Forse perché ancora non abbiamo contemplato che nel nostro presente non ci sia più, è estremamente difficile per noi questo passaggio, molto doloroso è pensare di dire addio ad Anitya, questo il nome da lei scelto, che conoscono bene le donne che chiedono aiuto alla Casa delle Donne, e che negli oltre quindici anni di attività, come responsabile dell’accoglienza per anni e come operatrice l’hanno incontrata, come pure le assistenti sociali e gli altri soggetti della rete territoriale.

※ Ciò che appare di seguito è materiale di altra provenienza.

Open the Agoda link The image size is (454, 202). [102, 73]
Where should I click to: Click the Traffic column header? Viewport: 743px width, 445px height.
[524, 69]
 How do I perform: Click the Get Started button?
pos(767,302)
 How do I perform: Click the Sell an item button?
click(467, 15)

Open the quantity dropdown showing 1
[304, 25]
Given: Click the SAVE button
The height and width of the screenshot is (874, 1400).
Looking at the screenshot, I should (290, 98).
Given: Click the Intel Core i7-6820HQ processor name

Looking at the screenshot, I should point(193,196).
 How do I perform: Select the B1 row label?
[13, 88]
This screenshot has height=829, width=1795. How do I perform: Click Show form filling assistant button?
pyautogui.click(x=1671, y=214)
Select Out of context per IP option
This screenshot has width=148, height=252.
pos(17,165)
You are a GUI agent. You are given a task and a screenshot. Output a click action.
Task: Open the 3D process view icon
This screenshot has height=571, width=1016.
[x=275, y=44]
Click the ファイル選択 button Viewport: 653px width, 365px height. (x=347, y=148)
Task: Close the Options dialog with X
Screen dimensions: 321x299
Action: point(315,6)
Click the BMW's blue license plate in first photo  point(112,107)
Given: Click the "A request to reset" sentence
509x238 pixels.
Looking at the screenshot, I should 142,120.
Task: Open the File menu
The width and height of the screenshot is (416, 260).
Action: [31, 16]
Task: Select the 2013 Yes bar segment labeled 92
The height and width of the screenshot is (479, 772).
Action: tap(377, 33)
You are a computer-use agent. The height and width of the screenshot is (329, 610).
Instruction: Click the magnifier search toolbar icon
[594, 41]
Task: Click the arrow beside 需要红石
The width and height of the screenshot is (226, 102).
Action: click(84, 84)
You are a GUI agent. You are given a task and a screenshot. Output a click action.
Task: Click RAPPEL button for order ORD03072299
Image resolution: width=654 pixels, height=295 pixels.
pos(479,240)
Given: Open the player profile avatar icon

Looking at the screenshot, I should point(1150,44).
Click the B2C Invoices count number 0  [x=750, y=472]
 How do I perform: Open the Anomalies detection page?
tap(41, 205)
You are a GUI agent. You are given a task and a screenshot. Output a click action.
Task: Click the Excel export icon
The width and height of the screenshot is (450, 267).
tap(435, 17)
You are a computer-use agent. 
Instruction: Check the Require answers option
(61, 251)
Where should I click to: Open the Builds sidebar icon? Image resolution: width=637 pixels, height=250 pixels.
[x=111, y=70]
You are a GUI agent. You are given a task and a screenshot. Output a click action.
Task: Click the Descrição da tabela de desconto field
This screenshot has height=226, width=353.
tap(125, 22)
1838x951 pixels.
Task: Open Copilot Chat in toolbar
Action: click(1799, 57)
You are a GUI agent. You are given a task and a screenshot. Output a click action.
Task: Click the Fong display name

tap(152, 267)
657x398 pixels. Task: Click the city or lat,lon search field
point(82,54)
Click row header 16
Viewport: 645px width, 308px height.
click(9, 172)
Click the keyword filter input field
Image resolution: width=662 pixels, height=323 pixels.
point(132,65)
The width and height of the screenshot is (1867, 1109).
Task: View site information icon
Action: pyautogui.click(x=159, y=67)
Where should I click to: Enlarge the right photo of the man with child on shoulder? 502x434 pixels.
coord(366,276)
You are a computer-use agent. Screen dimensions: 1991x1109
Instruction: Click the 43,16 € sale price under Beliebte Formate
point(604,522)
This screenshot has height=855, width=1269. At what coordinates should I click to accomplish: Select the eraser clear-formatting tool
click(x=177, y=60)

La dolcezza è stata la cifra umana di Anitya, una qualità che le apparteneva insieme alla forza, una forza profonda che la radicava con levità nel presente per le radici aeree che si protendevano verso l’alto. Una determinazione a vivere la vita con la stessa grazia nelle sue luci e nelle sue ombre, perché c’era qualcosa in lei di estremamente umano e spirituale insieme che si è manifestato ancora di più nel momento in cui la malattia l’ha colpita ma non annientata.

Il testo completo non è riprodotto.